It has been a couple of weeks since Maggie and I had our lab work done for genetics. I have been biding my time trying not to worry about the results. But, tonight, it is all I can think about. My mind keeps bouncing from question to question. What if the Dup15 is hereditary? What if I have passed this to my daughter, unknowingly, too?
And the questions then, repeatedly, answer themselves: There was no way of knowing, and we will deal with whatever comes our way. But, those responses just don’t seem enough. I am uneasy, as if I am the sand, and the ocean’s tide is consistently pulling me under; it’s power is too much for me to keep standing.
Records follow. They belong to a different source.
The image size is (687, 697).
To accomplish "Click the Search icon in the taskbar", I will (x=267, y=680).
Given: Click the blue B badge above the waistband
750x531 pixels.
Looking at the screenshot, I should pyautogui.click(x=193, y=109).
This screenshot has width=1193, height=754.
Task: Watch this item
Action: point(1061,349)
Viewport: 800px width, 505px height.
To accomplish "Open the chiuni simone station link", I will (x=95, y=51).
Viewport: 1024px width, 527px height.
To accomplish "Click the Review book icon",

So, I fall. I am swept out to sea, flailing, waiting for a life boat to save me. I am waiting for answers that will inevitably lead to more questions. I often wonder if the questions will ever all be answered.
I know I must swim to a buoy, hold on, and wait in God’s timing, all the while tossing in the surf, praying anxiously for good news.
Some think that because Christians are saved in God’s grace, that life must be easy. I say that being a Christian is the most beautiful blessing I have ever known, but I am tested, too. I doubt. I scream. I question. I have slips of the tongue. And I worry.
Worrying is not what God tells us to do in times of angst. He tells us to leave the worry- to trust Him fully- to lay our fears at the cross. Tonight, doing this is difficult. I can’t muster the will to stand back up in this storm, so I will kneel.
Lord, thank you for loving me even when I don’t put my faith wholly in you. Help the worry subside. Amen.